Your task. Search term "will": please copy every line of the records below that contains it.

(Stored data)
☆ ☆ ☆ ☆ ☆
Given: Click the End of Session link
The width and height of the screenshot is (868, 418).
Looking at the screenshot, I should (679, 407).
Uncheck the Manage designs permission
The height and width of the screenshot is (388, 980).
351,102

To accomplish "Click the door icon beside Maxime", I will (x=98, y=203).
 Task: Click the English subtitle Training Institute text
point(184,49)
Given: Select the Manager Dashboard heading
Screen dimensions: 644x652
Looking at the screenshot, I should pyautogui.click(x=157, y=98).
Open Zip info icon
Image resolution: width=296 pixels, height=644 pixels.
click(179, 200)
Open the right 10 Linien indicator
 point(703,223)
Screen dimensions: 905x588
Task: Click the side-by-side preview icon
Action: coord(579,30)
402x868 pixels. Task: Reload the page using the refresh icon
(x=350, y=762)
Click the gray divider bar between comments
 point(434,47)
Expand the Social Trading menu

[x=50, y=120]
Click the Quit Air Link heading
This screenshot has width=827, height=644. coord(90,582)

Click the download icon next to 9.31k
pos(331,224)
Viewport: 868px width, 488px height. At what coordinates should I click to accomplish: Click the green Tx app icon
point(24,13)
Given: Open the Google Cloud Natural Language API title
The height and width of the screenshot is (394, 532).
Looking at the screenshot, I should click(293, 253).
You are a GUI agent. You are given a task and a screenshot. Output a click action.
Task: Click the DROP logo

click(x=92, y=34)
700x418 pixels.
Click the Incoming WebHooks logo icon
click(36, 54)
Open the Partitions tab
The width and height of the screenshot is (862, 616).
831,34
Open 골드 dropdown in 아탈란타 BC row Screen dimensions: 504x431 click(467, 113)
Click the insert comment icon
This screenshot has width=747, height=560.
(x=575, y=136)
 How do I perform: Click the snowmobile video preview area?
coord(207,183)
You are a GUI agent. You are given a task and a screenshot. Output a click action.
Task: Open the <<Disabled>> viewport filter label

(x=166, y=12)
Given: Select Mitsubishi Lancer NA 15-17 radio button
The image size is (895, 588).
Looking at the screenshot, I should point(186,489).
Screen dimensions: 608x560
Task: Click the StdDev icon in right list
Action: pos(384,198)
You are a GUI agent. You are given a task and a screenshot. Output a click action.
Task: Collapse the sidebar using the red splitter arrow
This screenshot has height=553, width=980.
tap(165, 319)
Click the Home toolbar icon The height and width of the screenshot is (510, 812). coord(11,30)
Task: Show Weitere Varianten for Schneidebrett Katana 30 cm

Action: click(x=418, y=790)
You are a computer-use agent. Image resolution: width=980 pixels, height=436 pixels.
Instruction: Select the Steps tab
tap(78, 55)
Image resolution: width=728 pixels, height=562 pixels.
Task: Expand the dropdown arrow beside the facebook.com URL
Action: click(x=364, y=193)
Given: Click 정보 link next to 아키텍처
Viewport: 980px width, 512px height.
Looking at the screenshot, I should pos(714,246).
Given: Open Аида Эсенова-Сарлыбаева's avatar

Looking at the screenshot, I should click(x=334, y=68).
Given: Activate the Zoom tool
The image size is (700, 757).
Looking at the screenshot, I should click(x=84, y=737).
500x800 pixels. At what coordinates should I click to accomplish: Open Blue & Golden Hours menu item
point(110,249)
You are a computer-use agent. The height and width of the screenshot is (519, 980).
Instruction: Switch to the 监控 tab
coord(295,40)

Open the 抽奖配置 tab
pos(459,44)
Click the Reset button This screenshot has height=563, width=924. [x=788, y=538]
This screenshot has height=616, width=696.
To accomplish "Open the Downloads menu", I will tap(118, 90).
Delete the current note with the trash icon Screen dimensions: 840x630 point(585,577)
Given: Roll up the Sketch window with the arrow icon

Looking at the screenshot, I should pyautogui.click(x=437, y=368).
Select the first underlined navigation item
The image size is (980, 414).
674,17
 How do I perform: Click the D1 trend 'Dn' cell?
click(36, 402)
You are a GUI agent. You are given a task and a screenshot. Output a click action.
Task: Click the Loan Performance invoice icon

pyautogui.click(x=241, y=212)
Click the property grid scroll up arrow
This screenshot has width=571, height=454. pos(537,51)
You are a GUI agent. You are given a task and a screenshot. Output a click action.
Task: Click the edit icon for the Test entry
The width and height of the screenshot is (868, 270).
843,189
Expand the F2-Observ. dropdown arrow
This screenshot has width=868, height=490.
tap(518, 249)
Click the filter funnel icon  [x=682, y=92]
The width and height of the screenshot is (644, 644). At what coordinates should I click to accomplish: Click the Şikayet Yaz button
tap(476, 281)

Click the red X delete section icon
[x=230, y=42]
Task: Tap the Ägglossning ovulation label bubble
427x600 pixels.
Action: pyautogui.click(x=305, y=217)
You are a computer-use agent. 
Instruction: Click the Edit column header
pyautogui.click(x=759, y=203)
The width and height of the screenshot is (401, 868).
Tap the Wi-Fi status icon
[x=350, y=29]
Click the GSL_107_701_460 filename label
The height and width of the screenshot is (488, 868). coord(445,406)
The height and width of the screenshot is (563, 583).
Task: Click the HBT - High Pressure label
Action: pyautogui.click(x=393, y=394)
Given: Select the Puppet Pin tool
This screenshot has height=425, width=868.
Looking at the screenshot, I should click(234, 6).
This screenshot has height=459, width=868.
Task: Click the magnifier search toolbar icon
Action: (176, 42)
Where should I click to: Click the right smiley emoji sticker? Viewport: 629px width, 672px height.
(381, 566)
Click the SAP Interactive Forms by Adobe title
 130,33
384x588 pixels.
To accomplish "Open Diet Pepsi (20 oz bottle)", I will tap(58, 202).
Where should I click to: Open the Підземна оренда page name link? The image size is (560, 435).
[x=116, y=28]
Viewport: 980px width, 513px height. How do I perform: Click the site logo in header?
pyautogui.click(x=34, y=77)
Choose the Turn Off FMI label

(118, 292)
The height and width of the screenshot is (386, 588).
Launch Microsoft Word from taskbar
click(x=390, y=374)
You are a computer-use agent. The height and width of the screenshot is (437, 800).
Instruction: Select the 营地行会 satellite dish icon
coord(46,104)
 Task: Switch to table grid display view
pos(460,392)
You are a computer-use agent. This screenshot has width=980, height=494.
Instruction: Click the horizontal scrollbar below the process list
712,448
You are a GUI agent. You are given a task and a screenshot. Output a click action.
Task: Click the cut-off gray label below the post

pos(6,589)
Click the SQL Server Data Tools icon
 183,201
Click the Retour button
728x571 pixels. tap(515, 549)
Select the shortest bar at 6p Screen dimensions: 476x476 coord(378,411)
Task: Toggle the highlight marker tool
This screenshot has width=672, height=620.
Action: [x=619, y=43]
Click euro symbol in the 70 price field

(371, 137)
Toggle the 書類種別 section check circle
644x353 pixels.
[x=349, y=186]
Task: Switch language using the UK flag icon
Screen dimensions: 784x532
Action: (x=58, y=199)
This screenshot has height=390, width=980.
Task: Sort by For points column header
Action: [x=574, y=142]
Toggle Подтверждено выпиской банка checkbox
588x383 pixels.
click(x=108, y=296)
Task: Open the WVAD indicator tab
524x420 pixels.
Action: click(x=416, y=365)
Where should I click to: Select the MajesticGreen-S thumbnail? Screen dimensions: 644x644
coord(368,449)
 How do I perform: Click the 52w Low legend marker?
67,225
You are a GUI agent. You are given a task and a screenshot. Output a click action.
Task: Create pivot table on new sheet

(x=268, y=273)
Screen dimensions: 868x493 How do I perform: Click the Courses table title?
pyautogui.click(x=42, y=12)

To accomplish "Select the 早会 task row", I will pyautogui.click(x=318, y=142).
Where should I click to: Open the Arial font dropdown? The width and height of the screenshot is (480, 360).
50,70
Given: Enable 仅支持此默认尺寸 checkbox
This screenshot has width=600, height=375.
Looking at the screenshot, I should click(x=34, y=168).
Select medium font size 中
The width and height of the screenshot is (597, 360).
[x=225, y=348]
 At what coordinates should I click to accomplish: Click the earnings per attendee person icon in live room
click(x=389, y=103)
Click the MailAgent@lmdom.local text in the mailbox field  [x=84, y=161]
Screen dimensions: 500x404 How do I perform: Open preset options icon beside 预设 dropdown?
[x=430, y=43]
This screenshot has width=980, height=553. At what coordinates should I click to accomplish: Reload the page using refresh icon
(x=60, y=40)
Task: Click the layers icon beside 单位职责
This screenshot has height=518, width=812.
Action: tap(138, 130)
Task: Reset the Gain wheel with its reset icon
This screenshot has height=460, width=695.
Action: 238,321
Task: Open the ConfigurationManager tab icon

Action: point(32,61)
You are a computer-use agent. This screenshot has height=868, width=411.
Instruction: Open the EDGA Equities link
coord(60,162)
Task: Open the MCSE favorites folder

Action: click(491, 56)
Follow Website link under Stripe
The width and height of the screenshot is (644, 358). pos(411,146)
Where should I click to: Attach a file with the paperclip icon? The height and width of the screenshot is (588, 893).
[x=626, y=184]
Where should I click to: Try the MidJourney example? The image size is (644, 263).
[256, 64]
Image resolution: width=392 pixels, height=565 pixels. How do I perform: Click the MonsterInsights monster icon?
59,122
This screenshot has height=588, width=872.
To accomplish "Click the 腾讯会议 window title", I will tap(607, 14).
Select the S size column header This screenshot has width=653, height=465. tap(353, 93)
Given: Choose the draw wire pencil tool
☆ ☆ ☆ ☆ ☆
Task output.
To accomplish "Click the door icon beside Maxime", I will (x=98, y=203).
To accomplish "Open the Downloads menu", I will tap(118, 90).
To accomplish "Open Diet Pepsi (20 oz bottle)", I will tap(58, 202).
To accomplish "Select the 早会 task row", I will pyautogui.click(x=318, y=142).
To accomplish "Click the 腾讯会议 window title", I will tap(607, 14).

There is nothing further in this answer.